Copy the following material word for word, keeping every line as it appears.

================================

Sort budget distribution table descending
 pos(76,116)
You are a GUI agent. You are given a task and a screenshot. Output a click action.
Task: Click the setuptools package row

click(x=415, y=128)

================================

→ **Final answer**
Sort budget distribution table descending
 pos(76,116)
You are a GUI agent. You are given a task and a screenshot. Output a click action.
Task: Click the setuptools package row

click(x=415, y=128)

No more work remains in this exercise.